California earthquakes vs Alaska earthquakes: Pearson r 0.12, Spearman rho 0.08, Kendall tau 0.05. The weakest agreement appears in spectral similarity and derivative similarity, so timing or regime differences probably matter.
This is the minimal script a human user would actually run: load data, call EchoTime, inspect the returned object.
from pathlib import Path
import pandas as pd
from echotime import compare_series, profile_dataset
data_path = Path(__file__).resolve().parents[1] / "data" / "real_usgs_earthquakes_ca_ak_2024.csv"
df = pd.read_csv(data_path)
df["timestamp"] = pd.to_datetime(df["timestamp"], utc=True, format="mixed").astype("int64") / 1_000_000_000
df["event_type"] = df["magnitude"].map(lambda value: "M4+" if value >= 4.0 else "M2.5-4")
california = df.loc[df["region"] == "California"].sort_values("timestamp")
alaska = df.loc[df["region"] == "Alaska"].sort_values("timestamp")
report = compare_series(
california["magnitude"],
alaska["magnitude"],
left_timestamps=california["timestamp"],
right_timestamps=alaska["timestamp"],
left_name="California earthquakes",
right_name="Alaska earthquakes",
)
profile = profile_dataset(
df.rename(columns={"region": "subject", "magnitude": "value"})[["timestamp", "value", "subject", "event_type"]],
domain="earth_science",
)
print(report.to_summary_card_markdown())
print(profile.to_summary_card_markdown())
You should get a usable similarity verdict plus an event-stream profile explaining why irregularity and burstiness matter.

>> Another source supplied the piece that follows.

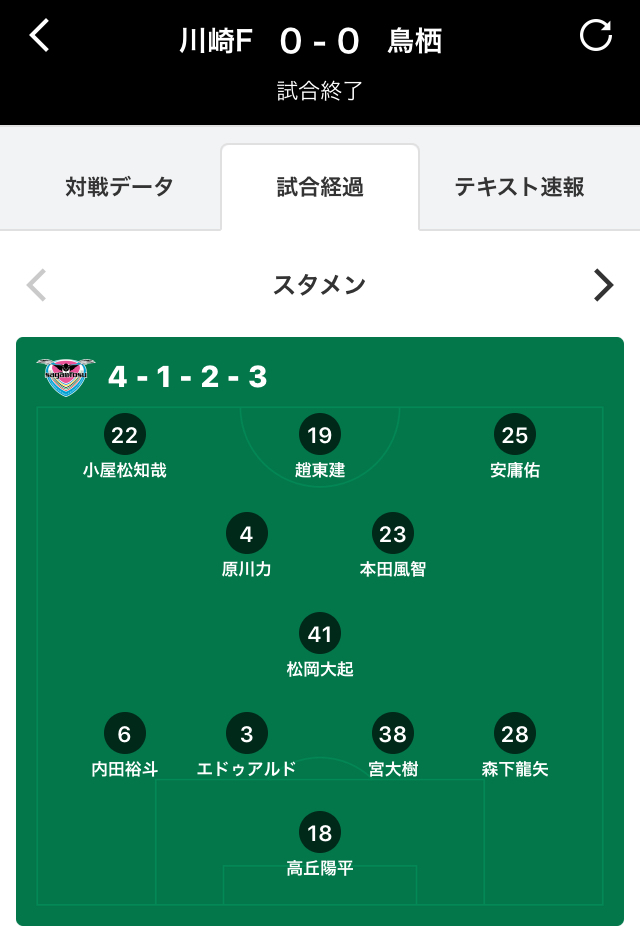640x929 pixels.
Task: Tap the back arrow icon
Action: [40, 36]
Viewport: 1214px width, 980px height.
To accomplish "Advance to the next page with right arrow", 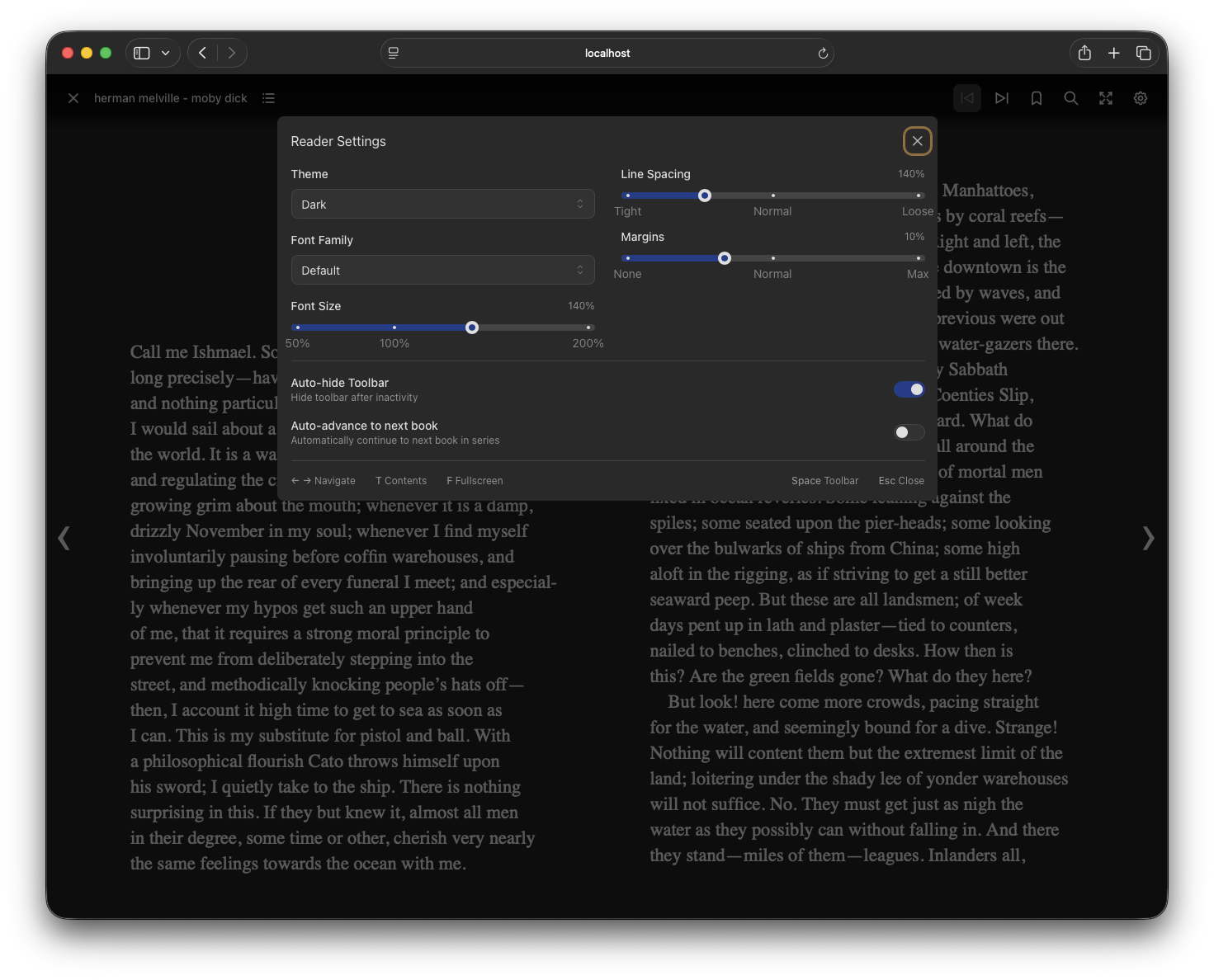I will (1148, 538).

# EchoTime similarity summary
**Compared:** California earthquakes vs Alaska earthquakes
## Headline
California earthquakes vs Alaska earthquakes: Pearson r 0.12, Spearman rho 0.08, Kendall tau 0.05. The weakest agreement appears in spectral similarity and derivative similarity, so timing or regime differences probably matter.
## Familiar statistics
| metric | value |
|---|---:|
| Pearson r | 0.121 |
| Spearman rho | 0.082 |
| Kendall tau | 0.050 |
| Best-lag Pearson r | 0.132 |
| Mutual info | 0.068 |
| First-difference r | 0.133 |
## Time-series-specific metrics
| plain-language label | score |
|---|---:|
| dtw similarity | 0.471 |
| spectral similarity | 0.349 |
| derivative similarity | 0.133 |
| shape similarity | 0.127 |
## Recommended next actions
- Plot both series after z-score normalization to show the shared shape without scale differences.
- Run rolling or windowed similarity if you expect the relationship to change over time.

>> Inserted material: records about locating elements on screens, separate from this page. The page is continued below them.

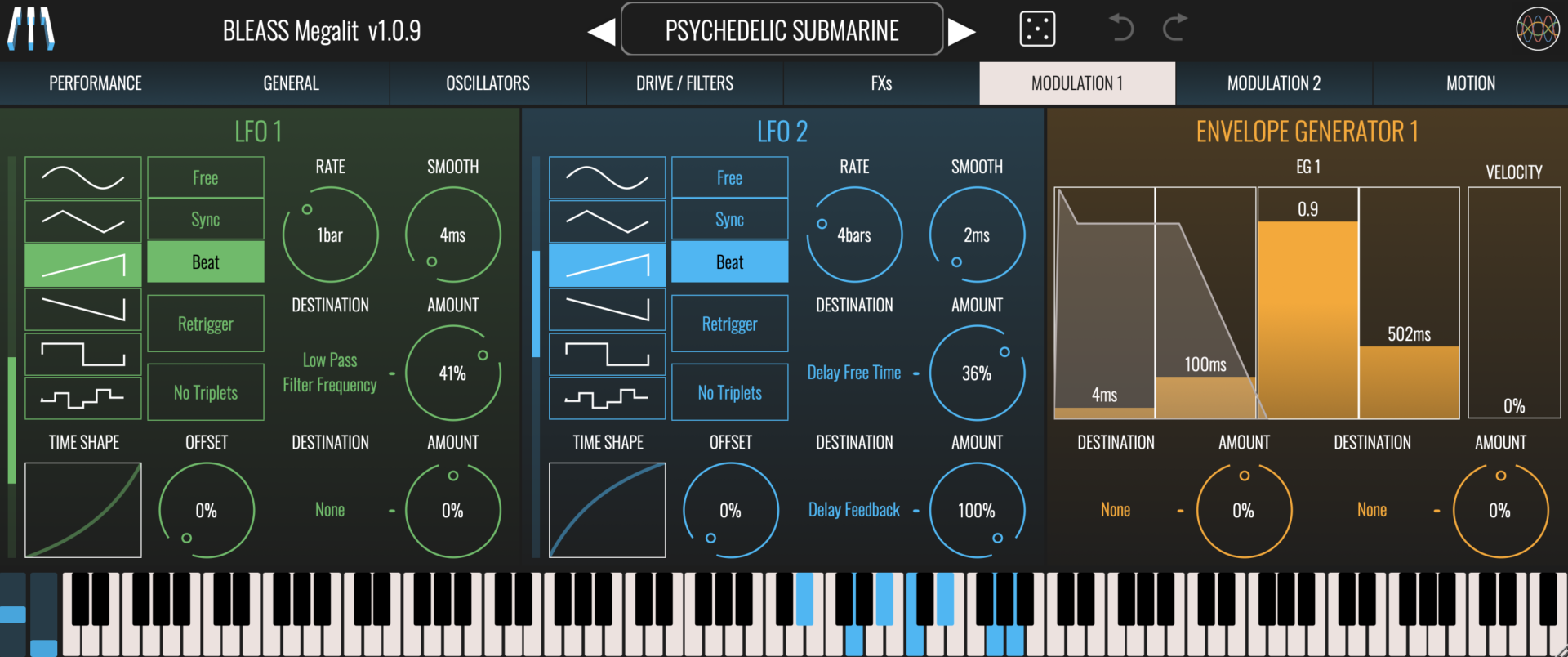Click the undo arrow icon
Viewport: 1568px width, 657px height.
[1120, 29]
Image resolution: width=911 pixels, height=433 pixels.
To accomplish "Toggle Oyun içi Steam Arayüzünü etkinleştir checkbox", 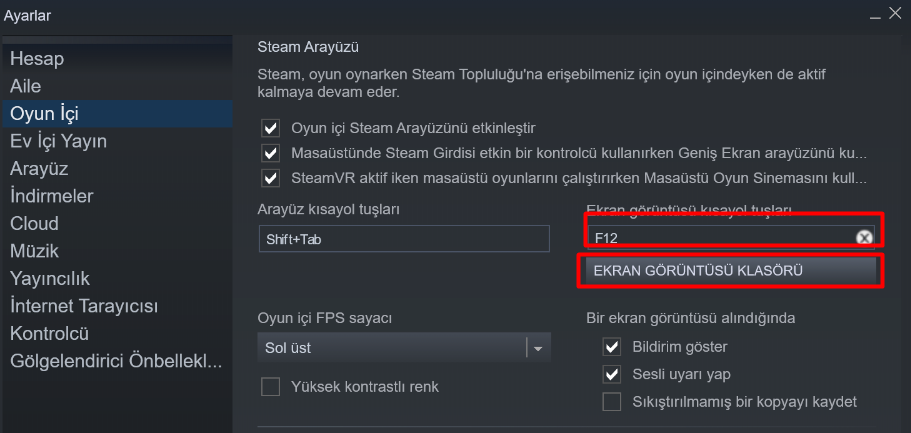I will tap(270, 128).
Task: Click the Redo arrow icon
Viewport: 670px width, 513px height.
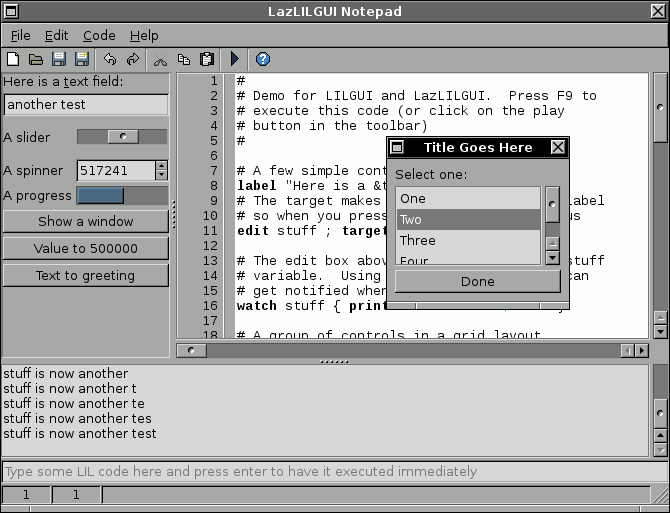Action: click(132, 60)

- Use structural-profile similarity when scales, frequencies, or observation modes differ too much for raw-shape comparison.
- Pearson 0.12 / Spearman 0.08 / Mutual info 0.07 is only part of the story; the event-timestamp handling matters just as much here.
- The comparison respects event timing instead of forcing both regions onto a regular daily grid first.
- The dataset profile adds event-stream context around burstiness, irregularity, and heterogeneity.
This is the right pattern when your own data live in a long table with real timestamps.
- Rename long-table columns to subject, timestamp, channel, and value before calling profile_dataset(df, domain='generic').
- If you want to compare two specific trajectories directly, pass both the values and their timestamps into compare_series(...).
- Do not regularize away the gaps before the first pass; EchoTime is designed to read them.
The overlay is shown in event order, but the actual comparison also uses the real timestamps from the USGS feed.
The radar keeps the irregular-event comparison interpretable without pretending one scalar is enough.
The profile makes burstiness, irregularity, and heterogeneity visible before you start modelling.